Your assignment:
Find the line holding "The image size is (1200, 570)." in the entries below. Give it again exactly, along with every line after it up to and including the line holding "Viewport: 1828px width, 724px height.".
::::
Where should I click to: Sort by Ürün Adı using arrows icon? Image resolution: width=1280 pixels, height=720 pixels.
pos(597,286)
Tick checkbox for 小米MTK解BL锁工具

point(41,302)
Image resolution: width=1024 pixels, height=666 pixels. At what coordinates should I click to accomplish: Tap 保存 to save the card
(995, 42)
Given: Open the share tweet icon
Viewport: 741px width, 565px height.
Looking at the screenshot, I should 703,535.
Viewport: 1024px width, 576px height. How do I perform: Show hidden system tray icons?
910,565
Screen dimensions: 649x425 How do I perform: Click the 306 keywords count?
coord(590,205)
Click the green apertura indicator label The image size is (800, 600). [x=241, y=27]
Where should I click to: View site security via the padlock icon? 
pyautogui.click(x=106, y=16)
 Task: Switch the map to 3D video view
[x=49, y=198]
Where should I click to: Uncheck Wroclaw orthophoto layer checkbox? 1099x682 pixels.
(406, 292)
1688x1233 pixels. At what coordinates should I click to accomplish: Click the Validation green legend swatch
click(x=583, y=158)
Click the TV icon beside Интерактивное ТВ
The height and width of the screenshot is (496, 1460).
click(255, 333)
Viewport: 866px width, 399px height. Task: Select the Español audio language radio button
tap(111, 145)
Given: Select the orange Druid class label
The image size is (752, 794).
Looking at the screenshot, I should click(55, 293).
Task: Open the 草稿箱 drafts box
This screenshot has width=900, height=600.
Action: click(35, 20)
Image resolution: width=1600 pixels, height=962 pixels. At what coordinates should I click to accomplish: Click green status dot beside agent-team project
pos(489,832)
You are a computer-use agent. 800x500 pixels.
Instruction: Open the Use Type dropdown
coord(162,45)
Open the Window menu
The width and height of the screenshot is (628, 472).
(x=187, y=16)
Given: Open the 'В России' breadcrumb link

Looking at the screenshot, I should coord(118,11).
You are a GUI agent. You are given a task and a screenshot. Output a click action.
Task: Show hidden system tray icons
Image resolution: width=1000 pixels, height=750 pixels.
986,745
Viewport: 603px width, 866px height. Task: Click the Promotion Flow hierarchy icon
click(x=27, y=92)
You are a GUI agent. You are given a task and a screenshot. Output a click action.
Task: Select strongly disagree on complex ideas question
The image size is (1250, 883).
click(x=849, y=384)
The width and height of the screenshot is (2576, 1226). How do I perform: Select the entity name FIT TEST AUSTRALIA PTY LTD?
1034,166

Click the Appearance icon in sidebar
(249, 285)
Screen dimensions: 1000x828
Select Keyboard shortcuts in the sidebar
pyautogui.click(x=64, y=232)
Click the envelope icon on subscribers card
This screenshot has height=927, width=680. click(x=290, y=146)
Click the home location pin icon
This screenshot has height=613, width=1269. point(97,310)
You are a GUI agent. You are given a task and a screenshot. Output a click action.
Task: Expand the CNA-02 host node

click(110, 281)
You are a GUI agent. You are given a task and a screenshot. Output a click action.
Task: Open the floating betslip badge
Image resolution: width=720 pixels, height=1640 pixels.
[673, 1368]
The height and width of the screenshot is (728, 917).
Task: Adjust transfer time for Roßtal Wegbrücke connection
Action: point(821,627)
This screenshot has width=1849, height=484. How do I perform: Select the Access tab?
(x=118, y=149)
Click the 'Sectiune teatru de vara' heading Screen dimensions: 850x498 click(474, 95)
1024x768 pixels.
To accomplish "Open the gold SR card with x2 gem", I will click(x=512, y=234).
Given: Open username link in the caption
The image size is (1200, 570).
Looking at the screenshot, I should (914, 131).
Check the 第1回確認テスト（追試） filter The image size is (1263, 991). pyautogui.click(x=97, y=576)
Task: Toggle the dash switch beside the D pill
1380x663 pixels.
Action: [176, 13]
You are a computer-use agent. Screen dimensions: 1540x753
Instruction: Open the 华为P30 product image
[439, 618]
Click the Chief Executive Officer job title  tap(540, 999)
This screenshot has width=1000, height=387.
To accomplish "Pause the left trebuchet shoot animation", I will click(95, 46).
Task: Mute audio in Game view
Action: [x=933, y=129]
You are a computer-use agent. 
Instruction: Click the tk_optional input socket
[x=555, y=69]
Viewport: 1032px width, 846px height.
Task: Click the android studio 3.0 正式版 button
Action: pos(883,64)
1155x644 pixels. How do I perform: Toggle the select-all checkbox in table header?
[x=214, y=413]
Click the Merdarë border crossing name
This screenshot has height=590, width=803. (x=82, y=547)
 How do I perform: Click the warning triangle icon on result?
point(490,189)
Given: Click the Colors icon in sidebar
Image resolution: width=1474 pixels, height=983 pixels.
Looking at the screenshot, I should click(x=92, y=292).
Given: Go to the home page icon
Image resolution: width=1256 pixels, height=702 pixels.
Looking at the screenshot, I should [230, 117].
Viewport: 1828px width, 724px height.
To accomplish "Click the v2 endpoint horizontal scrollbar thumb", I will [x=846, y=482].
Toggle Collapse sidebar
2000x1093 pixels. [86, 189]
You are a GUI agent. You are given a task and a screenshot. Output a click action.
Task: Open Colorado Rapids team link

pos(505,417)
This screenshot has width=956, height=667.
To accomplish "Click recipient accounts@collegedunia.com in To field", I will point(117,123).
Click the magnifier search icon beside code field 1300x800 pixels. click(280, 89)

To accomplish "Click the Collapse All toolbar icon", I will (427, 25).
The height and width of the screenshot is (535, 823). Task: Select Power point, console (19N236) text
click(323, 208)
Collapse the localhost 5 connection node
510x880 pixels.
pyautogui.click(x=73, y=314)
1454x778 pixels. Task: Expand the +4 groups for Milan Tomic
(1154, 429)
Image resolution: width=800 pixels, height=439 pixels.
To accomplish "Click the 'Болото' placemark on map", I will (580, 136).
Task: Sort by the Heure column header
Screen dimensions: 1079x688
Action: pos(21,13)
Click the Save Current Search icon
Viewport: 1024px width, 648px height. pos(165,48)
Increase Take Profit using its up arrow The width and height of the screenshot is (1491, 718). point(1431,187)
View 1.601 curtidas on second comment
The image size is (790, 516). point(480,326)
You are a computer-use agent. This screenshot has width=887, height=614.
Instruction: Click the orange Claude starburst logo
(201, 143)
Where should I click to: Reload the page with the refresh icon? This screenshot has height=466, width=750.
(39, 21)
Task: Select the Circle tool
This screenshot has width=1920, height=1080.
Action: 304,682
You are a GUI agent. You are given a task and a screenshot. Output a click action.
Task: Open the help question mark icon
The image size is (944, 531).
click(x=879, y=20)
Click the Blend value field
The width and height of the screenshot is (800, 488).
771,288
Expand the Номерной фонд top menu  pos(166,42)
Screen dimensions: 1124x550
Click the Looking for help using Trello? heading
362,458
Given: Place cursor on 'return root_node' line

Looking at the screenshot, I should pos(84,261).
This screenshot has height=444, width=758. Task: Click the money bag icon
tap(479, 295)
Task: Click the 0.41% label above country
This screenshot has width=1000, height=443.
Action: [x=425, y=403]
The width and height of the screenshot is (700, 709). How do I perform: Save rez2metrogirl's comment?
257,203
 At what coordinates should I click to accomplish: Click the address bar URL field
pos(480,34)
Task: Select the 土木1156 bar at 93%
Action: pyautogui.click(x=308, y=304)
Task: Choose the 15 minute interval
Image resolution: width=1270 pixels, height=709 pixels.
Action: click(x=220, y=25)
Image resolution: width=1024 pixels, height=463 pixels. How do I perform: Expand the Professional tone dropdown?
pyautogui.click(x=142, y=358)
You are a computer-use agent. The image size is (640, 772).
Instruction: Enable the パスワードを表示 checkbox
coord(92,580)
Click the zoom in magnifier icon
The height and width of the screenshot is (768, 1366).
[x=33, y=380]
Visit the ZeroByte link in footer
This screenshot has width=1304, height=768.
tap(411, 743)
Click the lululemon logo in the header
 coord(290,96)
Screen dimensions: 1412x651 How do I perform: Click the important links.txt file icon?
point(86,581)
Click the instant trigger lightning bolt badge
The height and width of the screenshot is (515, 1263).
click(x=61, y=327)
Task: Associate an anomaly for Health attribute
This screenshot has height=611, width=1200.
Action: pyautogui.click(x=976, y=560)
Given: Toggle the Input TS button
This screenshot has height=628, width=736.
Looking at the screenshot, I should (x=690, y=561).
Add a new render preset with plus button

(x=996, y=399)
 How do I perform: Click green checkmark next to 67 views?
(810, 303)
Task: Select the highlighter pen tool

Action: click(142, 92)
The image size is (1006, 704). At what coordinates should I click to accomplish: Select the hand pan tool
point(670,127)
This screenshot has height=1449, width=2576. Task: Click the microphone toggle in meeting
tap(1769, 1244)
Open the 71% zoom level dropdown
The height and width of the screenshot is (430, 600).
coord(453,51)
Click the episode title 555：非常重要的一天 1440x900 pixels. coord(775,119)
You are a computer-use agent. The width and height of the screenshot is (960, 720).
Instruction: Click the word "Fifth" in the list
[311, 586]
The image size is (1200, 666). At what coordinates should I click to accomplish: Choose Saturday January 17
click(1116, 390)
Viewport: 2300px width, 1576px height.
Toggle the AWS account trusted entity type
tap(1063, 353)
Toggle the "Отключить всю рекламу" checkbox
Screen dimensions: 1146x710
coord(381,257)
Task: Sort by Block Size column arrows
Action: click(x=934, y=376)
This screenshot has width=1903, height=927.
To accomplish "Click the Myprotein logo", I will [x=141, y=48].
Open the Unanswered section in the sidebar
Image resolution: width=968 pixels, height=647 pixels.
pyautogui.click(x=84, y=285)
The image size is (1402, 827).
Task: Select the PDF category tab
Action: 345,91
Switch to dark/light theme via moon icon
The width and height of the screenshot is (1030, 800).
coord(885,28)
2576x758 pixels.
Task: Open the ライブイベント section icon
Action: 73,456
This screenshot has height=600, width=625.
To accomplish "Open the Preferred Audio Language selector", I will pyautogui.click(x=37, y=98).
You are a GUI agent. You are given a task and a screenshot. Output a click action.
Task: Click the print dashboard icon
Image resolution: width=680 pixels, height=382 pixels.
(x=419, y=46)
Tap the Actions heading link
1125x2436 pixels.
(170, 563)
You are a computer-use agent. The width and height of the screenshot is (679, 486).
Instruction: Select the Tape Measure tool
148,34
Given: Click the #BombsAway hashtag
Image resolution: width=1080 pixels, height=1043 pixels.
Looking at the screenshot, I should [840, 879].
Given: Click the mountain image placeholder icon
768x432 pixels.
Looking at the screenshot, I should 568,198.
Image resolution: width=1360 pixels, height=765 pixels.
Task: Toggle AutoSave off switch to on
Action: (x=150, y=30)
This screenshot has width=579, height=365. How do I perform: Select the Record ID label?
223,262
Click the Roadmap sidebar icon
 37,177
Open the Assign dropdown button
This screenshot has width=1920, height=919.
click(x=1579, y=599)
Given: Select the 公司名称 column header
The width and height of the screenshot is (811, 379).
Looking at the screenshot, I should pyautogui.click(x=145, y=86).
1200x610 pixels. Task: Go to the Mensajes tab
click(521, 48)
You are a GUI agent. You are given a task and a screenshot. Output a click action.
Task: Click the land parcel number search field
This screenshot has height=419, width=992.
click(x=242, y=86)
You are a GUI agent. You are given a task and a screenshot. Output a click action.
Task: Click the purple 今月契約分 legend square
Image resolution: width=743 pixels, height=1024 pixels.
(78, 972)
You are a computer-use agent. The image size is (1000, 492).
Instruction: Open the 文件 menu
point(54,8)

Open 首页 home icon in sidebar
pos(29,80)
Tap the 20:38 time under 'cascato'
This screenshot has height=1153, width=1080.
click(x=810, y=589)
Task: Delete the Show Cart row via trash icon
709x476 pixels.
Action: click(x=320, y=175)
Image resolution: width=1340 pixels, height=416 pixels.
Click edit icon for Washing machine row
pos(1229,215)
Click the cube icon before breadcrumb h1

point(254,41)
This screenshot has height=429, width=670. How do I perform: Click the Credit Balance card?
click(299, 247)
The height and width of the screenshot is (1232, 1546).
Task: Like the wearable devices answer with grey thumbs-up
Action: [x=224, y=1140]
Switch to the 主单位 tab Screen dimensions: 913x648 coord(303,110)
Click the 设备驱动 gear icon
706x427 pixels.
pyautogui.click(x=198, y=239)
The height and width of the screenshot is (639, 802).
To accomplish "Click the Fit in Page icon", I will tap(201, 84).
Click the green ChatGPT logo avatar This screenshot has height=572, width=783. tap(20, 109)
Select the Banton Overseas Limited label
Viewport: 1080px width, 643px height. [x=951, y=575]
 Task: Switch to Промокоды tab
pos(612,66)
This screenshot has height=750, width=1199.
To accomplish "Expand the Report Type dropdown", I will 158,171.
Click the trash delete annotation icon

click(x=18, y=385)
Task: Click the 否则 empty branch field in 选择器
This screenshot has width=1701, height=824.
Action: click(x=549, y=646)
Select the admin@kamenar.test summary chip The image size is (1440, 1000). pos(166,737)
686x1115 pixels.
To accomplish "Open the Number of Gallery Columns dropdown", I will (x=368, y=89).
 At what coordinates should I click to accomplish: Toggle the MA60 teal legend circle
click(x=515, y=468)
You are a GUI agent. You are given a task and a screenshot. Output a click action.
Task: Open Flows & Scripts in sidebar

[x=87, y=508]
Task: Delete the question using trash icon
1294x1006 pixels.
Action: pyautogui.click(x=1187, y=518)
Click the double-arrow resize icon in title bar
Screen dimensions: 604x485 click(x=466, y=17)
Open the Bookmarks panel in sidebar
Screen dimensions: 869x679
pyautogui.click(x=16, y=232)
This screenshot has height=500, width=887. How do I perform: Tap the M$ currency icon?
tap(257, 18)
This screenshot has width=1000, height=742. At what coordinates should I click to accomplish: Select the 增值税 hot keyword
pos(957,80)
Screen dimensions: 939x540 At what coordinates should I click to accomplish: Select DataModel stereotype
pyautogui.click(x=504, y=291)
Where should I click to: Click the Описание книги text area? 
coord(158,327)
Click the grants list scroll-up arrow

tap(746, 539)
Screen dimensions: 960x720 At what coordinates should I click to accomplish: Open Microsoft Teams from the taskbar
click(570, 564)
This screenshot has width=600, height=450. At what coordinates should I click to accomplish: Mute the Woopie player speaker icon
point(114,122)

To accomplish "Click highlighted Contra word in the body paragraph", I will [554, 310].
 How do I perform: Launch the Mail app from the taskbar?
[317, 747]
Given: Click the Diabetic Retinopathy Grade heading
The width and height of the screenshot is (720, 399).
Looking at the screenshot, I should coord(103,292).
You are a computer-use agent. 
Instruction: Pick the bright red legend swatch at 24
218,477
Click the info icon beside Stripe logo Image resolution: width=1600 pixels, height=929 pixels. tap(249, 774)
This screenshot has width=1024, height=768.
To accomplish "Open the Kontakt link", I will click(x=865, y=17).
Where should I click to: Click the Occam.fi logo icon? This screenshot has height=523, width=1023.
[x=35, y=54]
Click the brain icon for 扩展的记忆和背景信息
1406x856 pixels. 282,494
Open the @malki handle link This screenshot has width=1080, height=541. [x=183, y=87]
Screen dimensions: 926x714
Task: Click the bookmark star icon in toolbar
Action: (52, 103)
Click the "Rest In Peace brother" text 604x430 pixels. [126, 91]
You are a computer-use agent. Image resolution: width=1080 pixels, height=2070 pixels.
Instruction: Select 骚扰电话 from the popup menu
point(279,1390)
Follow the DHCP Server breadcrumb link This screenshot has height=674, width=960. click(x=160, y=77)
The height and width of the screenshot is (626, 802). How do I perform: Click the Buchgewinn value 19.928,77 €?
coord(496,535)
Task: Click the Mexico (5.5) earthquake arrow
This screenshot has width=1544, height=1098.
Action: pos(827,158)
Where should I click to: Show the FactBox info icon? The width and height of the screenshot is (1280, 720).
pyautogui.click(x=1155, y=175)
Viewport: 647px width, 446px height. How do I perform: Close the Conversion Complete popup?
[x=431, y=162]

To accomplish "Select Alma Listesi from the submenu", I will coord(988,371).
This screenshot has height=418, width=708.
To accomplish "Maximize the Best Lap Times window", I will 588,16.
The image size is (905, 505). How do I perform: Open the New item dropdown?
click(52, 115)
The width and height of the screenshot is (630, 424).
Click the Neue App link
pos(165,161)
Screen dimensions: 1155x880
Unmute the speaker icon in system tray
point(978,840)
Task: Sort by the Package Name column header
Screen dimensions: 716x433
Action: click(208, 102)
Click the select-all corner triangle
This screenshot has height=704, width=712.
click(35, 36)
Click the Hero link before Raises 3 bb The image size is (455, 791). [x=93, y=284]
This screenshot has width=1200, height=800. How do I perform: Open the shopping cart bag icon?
::::
Answer to this problem:
The image size is (1200, 570).
Looking at the screenshot, I should (914, 131).
Check the 第1回確認テスト（追試） filter The image size is (1263, 991). pyautogui.click(x=97, y=576)
Task: Toggle the dash switch beside the D pill
1380x663 pixels.
Action: [176, 13]
You are a computer-use agent. Screen dimensions: 1540x753
Instruction: Open the 华为P30 product image
[439, 618]
Click the Chief Executive Officer job title  tap(540, 999)
This screenshot has width=1000, height=387.
To accomplish "Pause the left trebuchet shoot animation", I will click(95, 46).
Task: Mute audio in Game view
Action: [x=933, y=129]
You are a computer-use agent. 
Instruction: Click the tk_optional input socket
[x=555, y=69]
Viewport: 1032px width, 846px height.
Task: Click the android studio 3.0 正式版 button
Action: pos(883,64)
1155x644 pixels. How do I perform: Toggle the select-all checkbox in table header?
[x=214, y=413]
Click the Merdarë border crossing name
This screenshot has height=590, width=803. (x=82, y=547)
 How do I perform: Click the warning triangle icon on result?
point(490,189)
Given: Click the Colors icon in sidebar
Image resolution: width=1474 pixels, height=983 pixels.
Looking at the screenshot, I should click(x=92, y=292).
Given: Go to the home page icon
Image resolution: width=1256 pixels, height=702 pixels.
Looking at the screenshot, I should [230, 117].
Viewport: 1828px width, 724px height.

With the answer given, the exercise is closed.